My decision to become an OB hospitalist was firmly rooted in knowing from the start that I planned to work as an OB/GYN in an underserved state in the Deep South. I grew up in Mississippi, went to college and medical school there, and when I returned from my residency in New Orleans, I established a private practice in Vicksburg, Mississippi.
The March of Dimes and the Centers for Disease Control data indicate that half of Mississippi’s counties still do not have an OB/GYN or a pediatrician. I was needed, and so I enjoyed my practice for a long time for the very reasons that I chose to become an OB/GYN in the first place: the continuity of care, delivering babies, and taking care of patients as they went through different stages of life, all in a community where I knew my patients as people with whom I regularly interacted outside of my office.
It was deeply rewarding work, but undeniably challenging. Mississippi has fewer than 180 active patient care physicians per 100,000 people, while the median in the United States is 239. Also, more than half of the state’s residents live in rural areas, 80 out of Mississippi’s 82 counties are medically underserved, and 94% of the counties have shortages of primary care physicians who practice family and internal medicine, pediatrics, obstetrics, gynecology, and more. It is a wonderful place to live and practice, but we need more physicians.
Some peers were working at an OB hospitalist program at a hospital in Jackson, Mississippi. They knew that I was frustrated by the limitations I experienced and invited me to participate. So, after balancing private practice and being an OB hospitalist for 3 years, I eventually realized that I could provide a better level of service by going full time.
The reasons for doing so included:
- Being part of a team—There is no denying that the turmoil of the past couple of years has impacted healthcare and nearly everyone associated with it. Nevertheless, as an OB hospitalist and site director, I have been able to remain part of a solid working team. It has allowed me to better serve my patients and enjoy satisfying collaborations with other clinicians across the country, something that was not available to me in private practice where I had a limited network of doctors with whom I interacted. Being an OB hospitalist has allowed me to support other private practice doctors who are juggling 50 things all at once, as I once did. When you have help, you provide better patient care, and through my work as a hospitalist, I get to help others do that every day.

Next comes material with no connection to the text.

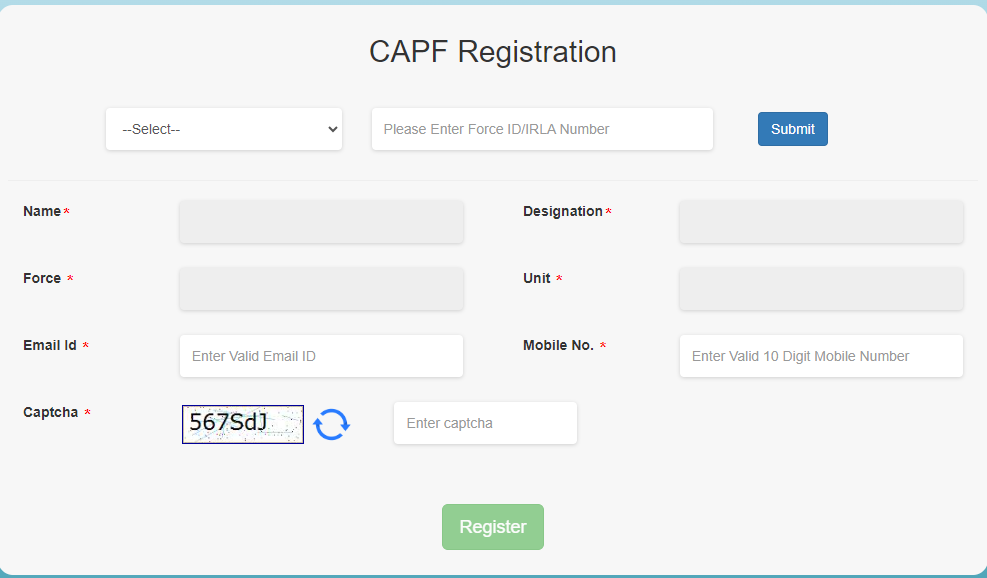Click the greyed-out Unit field
987x578 pixels.
coord(821,289)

- Less worry about private practice costs—I cannot speak for everyone, but leaving private practice lifted a tremendous burden off my shoulders. In fact, I felt liberated, and that surprised me. But I quickly became happier because I was suddenly able to practice medicine without having to factor cost into every decision. I think that for everyone who goes into medicine, no matter the specialty, it is easy to link self-worth with one’s practice. I am hardly unaware of costs but being a hospitalist has allowed me to practice medicine without having to factor cost into every decision I make.
- Increased balance—Medscape’s 2022 Physician Burnout and Depression Report revealed that, in 2021, obstetricians and gynecologists experienced the third highest rate of burnout among all physicians. Better balance has always been a selling point of becoming an OB hospitalist, and when I was in private practice and burning the candle at both ends, I started to wonder, “Why am I doing this? How am I benefiting my patients and my family at this rate?” Becoming a full-time hospitalist not only made me feel better about my career and life, it also made me a better work partner, spouse, and parent.
For me, it comes back around to my original intention: to provide the best care in a region with the most need. I cannot overstate how satisfying it is that as a clinician and Ieader, I can help shape how OB care is delivered in my own state.
Patients in Mississippi face challenges around access to care and I, and the hospitalists I work with, have helped fill some of those gaps. There is tremendous potential for OB hospitalists to do excellent work in Mississippi. People here come to us from all walks of life and circumstances, and we provide them with elevated levels of care and outcomes.
In medical school, we are not taught how to be leaders. However, I believe that the only limitations we experience are the ones that we place on ourselves. I have found further meaning in my career first becoming a site director and then a market medical director with Ob Hospitalist Group. I now have resources and access that allowed me to acquire the skills and knowledge I needed to collaborate with more clinicians, hospital leaders and ancillary staff—all the while developing critical people skills that continue to empower me as leader.
I never thought that being a leader and manager would be something that I would incorporate into my medical career. But as I have matured in my career, I have developed a broader view of how healthcare is delivered in my community and state. Being an OB hospitalist has provided me with an excellent vehicle for positively impacting maternal care and a deeply rewarding career.